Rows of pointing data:
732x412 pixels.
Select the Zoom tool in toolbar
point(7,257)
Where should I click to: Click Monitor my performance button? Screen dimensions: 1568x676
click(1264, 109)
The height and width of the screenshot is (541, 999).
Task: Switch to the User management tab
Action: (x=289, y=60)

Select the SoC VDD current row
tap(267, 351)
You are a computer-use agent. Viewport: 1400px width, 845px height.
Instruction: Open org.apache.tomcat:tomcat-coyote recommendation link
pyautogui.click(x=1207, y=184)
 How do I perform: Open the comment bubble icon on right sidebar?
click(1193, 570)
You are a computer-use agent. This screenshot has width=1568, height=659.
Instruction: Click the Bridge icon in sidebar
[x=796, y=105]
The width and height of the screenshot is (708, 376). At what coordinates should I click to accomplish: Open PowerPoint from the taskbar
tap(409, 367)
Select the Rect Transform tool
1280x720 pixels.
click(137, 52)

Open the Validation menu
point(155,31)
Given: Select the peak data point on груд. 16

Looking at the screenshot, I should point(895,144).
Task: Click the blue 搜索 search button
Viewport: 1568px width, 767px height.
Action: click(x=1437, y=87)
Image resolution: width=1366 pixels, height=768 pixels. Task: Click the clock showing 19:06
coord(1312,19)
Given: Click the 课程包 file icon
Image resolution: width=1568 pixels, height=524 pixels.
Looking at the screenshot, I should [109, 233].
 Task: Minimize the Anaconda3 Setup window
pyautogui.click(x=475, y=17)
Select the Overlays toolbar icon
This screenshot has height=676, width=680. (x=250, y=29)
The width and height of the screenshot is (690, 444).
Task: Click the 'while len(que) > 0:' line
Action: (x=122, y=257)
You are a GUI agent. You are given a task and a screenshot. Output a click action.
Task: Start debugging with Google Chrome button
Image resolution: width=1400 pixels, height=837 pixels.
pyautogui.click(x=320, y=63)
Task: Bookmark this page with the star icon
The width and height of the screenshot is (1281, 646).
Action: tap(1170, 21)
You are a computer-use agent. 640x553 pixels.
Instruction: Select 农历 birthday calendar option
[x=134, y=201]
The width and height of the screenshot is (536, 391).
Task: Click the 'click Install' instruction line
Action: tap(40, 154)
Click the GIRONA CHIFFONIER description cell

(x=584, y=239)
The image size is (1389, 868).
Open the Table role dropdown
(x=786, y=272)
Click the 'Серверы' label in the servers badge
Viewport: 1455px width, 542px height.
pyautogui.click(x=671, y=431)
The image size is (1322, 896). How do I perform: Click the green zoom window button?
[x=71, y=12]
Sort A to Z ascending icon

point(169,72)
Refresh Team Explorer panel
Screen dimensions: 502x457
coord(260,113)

### [WHAT THE EXERCISE ASKS]
Render every line of the rows above as a JSON list of strings, with one string per line and blank lines omitted.

### [REPLY]
[
  "732x412 pixels.",
  "Select the Zoom tool in toolbar",
  "point(7,257)",
  "Where should I click to: Click Monitor my performance button? Screen dimensions: 1568x676",
  "click(1264, 109)",
  "The height and width of the screenshot is (541, 999).",
  "Task: Switch to the User management tab",
  "Action: (x=289, y=60)",
  "Select the SoC VDD current row",
  "tap(267, 351)",
  "You are a computer-use agent. Viewport: 1400px width, 845px height.",
  "Instruction: Open org.apache.tomcat:tomcat-coyote recommendation link",
  "pyautogui.click(x=1207, y=184)",
  " How do I perform: Open the comment bubble icon on right sidebar?",
  "click(1193, 570)",
  "You are a computer-use agent. This screenshot has width=1568, height=659.",
  "Instruction: Click the Bridge icon in sidebar",
  "[x=796, y=105]",
  "The width and height of the screenshot is (708, 376). At what coordinates should I click to accomplish: Open PowerPoint from the taskbar",
  "tap(409, 367)",
  "Select the Rect Transform tool",
  "1280x720 pixels.",
  "click(137, 52)",
  "Open the Validation menu",
  "point(155,31)",
  "Given: Select the peak data point on груд. 16",
  "Looking at the screenshot, I should point(895,144).",
  "Task: Click the blue 搜索 search button",
  "Viewport: 1568px width, 767px height.",
  "Action: click(x=1437, y=87)",
  "Image resolution: width=1366 pixels, height=768 pixels. Task: Click the clock showing 19:06",
  "coord(1312,19)",
  "Given: Click the 课程包 file icon",
  "Image resolution: width=1568 pixels, height=524 pixels.",
  "Looking at the screenshot, I should [109, 233].",
  " Task: Minimize the Anaconda3 Setup window",
  "pyautogui.click(x=475, y=17)",
  "Select the Overlays toolbar icon",
  "This screenshot has height=676, width=680. (x=250, y=29)",
  "The width and height of the screenshot is (690, 444).",
  "Task: Click the 'while len(que) > 0:' line",
  "Action: (x=122, y=257)",
  "You are a GUI agent. You are given a task and a screenshot. Output a click action.",
  "Task: Start debugging with Google Chrome button",
  "Image resolution: width=1400 pixels, height=837 pixels.",
  "pyautogui.click(x=320, y=63)",
  "Task: Bookmark this page with the star icon",
  "The width and height of the screenshot is (1281, 646).",
  "Action: tap(1170, 21)",
  "You are a computer-use agent. 640x553 pixels.",
  "Instruction: Select 农历 birthday calendar option",
  "[x=134, y=201]",
  "The width and height of the screenshot is (536, 391).",
  "Task: Click the 'click Install' instruction line",
  "Action: tap(40, 154)",
  "Click the GIRONA CHIFFONIER description cell",
  "(x=584, y=239)",
  "The image size is (1389, 868).",
  "Open the Table role dropdown",
  "(x=786, y=272)",
  "Click the 'Серверы' label in the servers badge",
  "Viewport: 1455px width, 542px height.",
  "pyautogui.click(x=671, y=431)",
  "The image size is (1322, 896). How do I perform: Click the green zoom window button?",
  "[x=71, y=12]",
  "Sort A to Z ascending icon",
  "point(169,72)",
  "Refresh Team Explorer panel",
  "Screen dimensions: 502x457",
  "coord(260,113)"
]